I have carefully read this discussion because there is a similar one in the context of What is Information Model vs Semantic-data. To answer this question first we must agree on the definition of the language itself. Next, let’s add what the domain specific term means.

I propose to group languages as follows Languages grouping. Based on this discussion let me assume that we are talking about languages to define information (knowledge) in a form that can be read by a computer program. In other words, a computer is a consumer of the outcome. On the other hand, the language must be ready to be used as a design means by a human, i.e. readable and reusable by a designer.

Under this assumption let me propose the following definition:

The language is three sets:

  1. alphabet - set of characters we can use
  2. syntax - set of rules we are applying to check the correctness of the concatenation of the character (text - characters streams)
  3. semantics - set of rules we are using to associate the correct text and the text meaning.

Ad 1. Computers always use the binary alphabet (only two characters are allowed). Designers (humans) prefer to use an alphabet derived from a native language. A trade-off between these two environments is encoding - a set of rules we can use to convert text into a compliant binary stream and back in a mutually unambiguous manner. In case a graphical language is considered there must be a compiler because the graphical alphabet is generally useless for the automation of data processing using computers.

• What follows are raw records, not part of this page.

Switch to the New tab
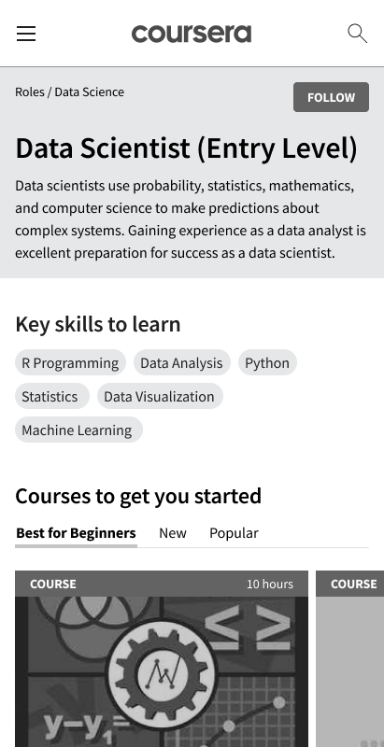click(x=173, y=533)
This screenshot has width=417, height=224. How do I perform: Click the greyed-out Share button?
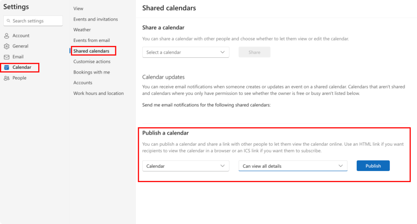tap(254, 52)
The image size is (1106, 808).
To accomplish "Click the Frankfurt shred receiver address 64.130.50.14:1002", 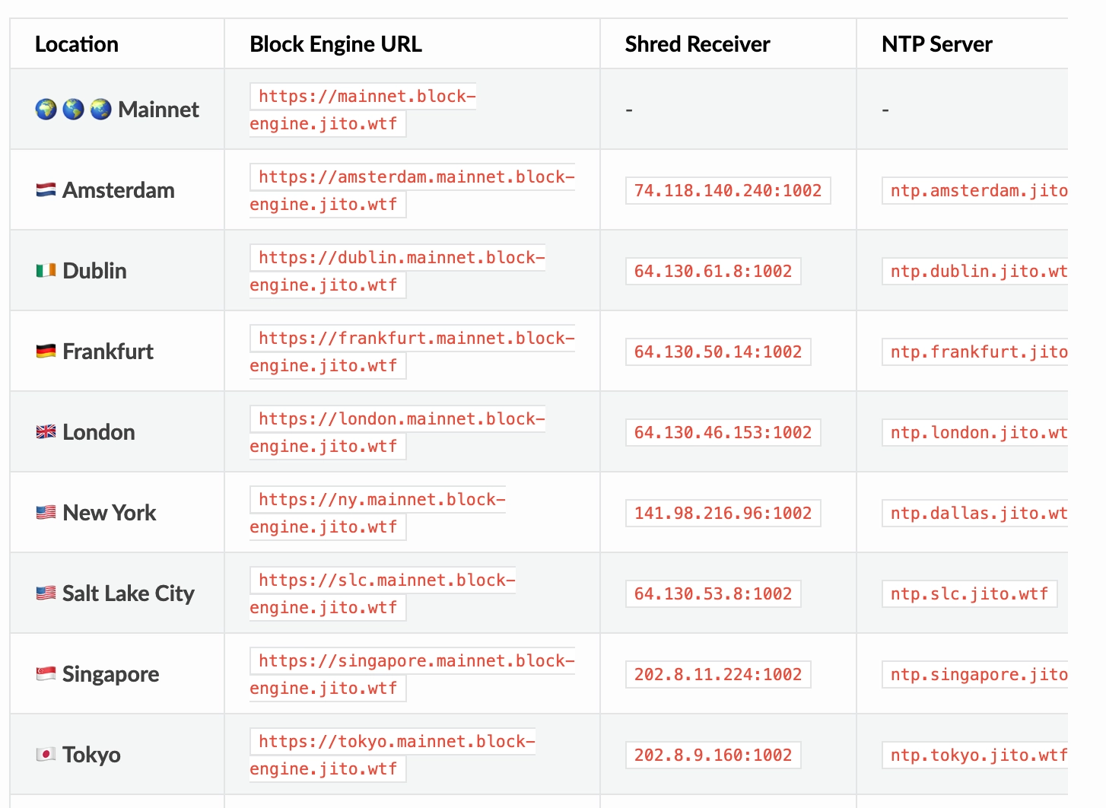I will (x=717, y=352).
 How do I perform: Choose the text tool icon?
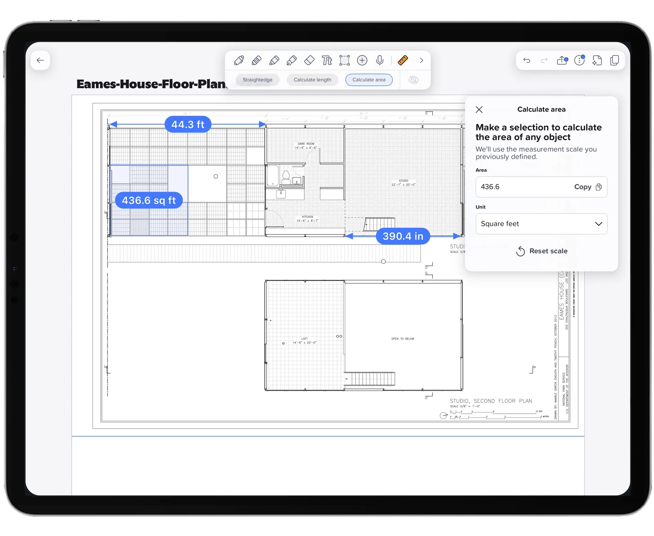click(327, 60)
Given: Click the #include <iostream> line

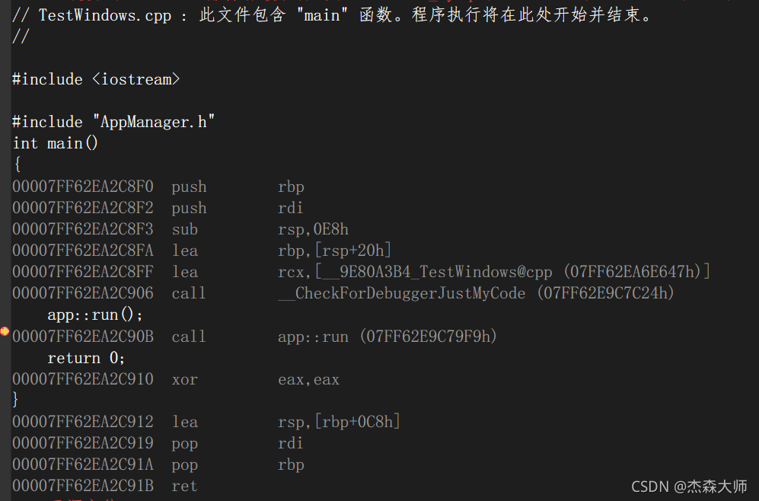Looking at the screenshot, I should click(96, 79).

Ad. 2. As a result of having encoding (mutually unambiguous relationship between binary and text representations), there is no need to redefine semantic and syntax used in the computer and human environment. My point is that it is the main reason why JSON, XML, YAML, XAML, etc. are so popular. UML is an example of graphical language but to exchange pictures and track changes a domain-specific language based on XML is in daily use. To get pictures a dedicated graphical user interface (GUI) must be supported by an application.

Ad 3.In the case of programming languages, the semantic rules are strictly observed and the association between the correct text (clauses) is usually more or less formally defined. The metalanguages (BNF, EBNF, ABNF, custom) could change but we can say that the rules are clearly stated - semantic rules are defined in the context of the syntax. For final validation, we can use a compiler. For the compiler, the source text is just input data to be processed. I like to ask when a text becomes a program? The answer is if the compiler doesn’t complain.

A real challenge with this definition we must face up when the semantics (knowledge domain) is defined far before the language to be used for its representation. Sometimes we must deal with the problem that the “knowledge domain” is inconsistent internally. Maybe in this case we should use the term notation instead of language. Not sure - waiting for your proposals.